--- BEGIN DOCUMENT SEGMENT ---

There are 3 architecture-specific opcode formats: x86, x64, and ARM64.

All 3 formats have a “null opcode” (0x0000_0000) which indicates that there is no unwinding information for this range of addresses. This happens with things like hand-written assembly subroutines. This implementation will yield it as a valid opcode that converts into CompactUnwindOp::None.

All 3 formats share a common header in the top 8 bits (from high to low):

/// Whether this instruction is the start of a function.
is_start: u1,

/// Whether there is an lsda entry for this instruction.
has_lsda: u1,

/// An index into the global personalities array
/// (TODO: ignore if has_lsda == false?)
personality_index: u2,

/// The architecture-specific kind of opcode this is, specifying how to
/// interpret the remaining 24 bits of the opcode.
opcode_kind: u4,

x86 and x64 Opcodes

x86 and x64 use the same opcode layout, differing only in the registers being restored. Registers are numbered 0-6, with the following mappings:

x86:

  • 0 => no register (like Option::None)
  • 1 => ebx
  • 2 => ecx
  • 3 => edx
  • 4 => edi
  • 5 => esi
  • 6 => ebp

x64:

  • 0 => no register (like Option::None)
  • 1 => rbx
  • 2 => r12
  • 3 => r13
  • 4 => r14
  • 5 => r15
  • 6 => rbp

Note also that encoded sizes/offsets are generally divided by the pointer size (since all values we are interested in are pointer-aligned), which of course differs between x86 and x64.

There are 4 kinds of x86/x64 opcodes (specified by opcode_kind):

(One of the llvm headers refers to a 5th “0=old” opcode. Apparently this was used for initial development of the format, and is basically just reserved to prevent the testing data from ever getting mixed with real data. Nothing should produce or handle it. It does incidentally match the “null opcode”, but it’s fine to regard that as an unknown opcode and do nothing.)

--- END DOCUMENT SEGMENT ---

(LIST OF TASKS)
**1.** In the unwind opcode text, why are encoded sizes and offsets generally divided by the pointer size?
**2.** From the unwind opcode text, extract the stretch from "Note also that" through "x86 and x64.".
**3.** How would this sentence from the unwind opcode text read in Spanish: "x86 and x64 use the same opcode layout, differing only in the registers being restored."

--- BEGIN DATA EXTRACT ---

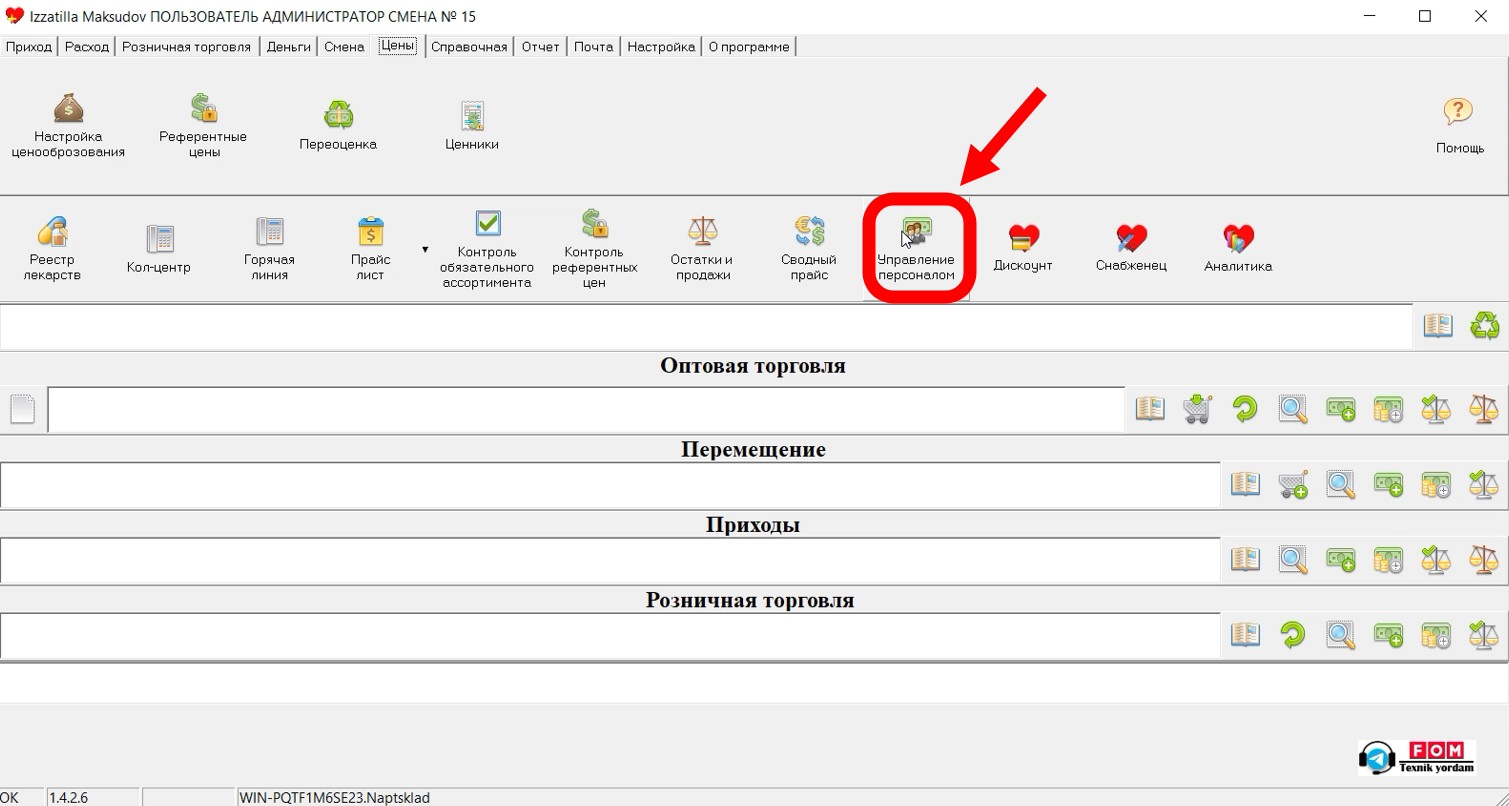The image size is (1509, 806).
Task: Expand the dropdown arrow next to Прайс лист
Action: (425, 247)
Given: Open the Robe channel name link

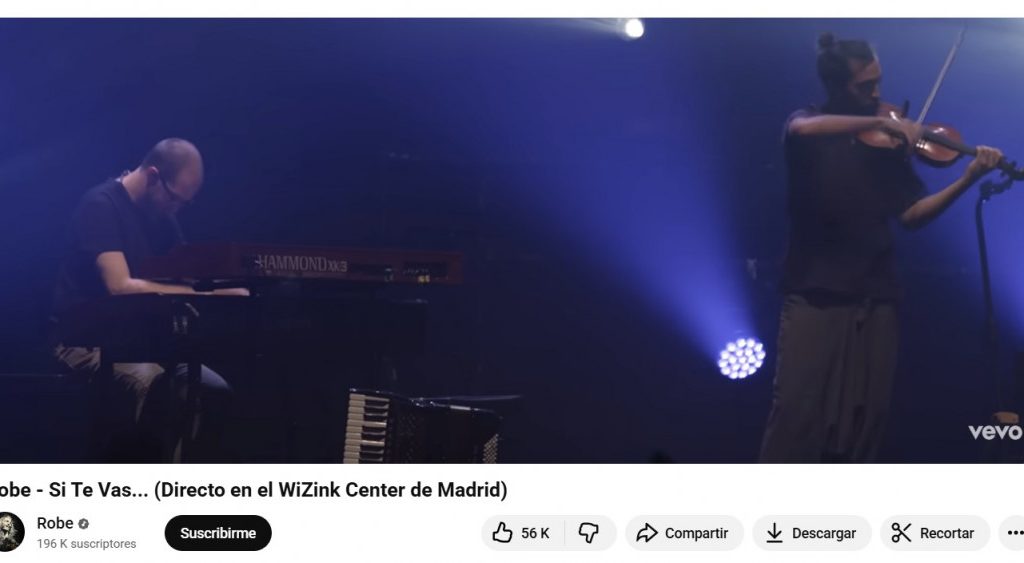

--- END DATA EXTRACT ---

(SOLUTIONS FOR EACH TASK)
**1.** All the values of interest are pointer-aligned, so they can be stored divided by the pointer size. That size differs between x86 and x64.

**2.**
Note also that encoded sizes/offsets are generally divided by the pointer size (since all values we are interested in are pointer-aligned), which of course differs between x86 and x64.

**3.** x86 y x64 usan la misma disposición de códigos de operación y solo difieren en los registros que se restauran.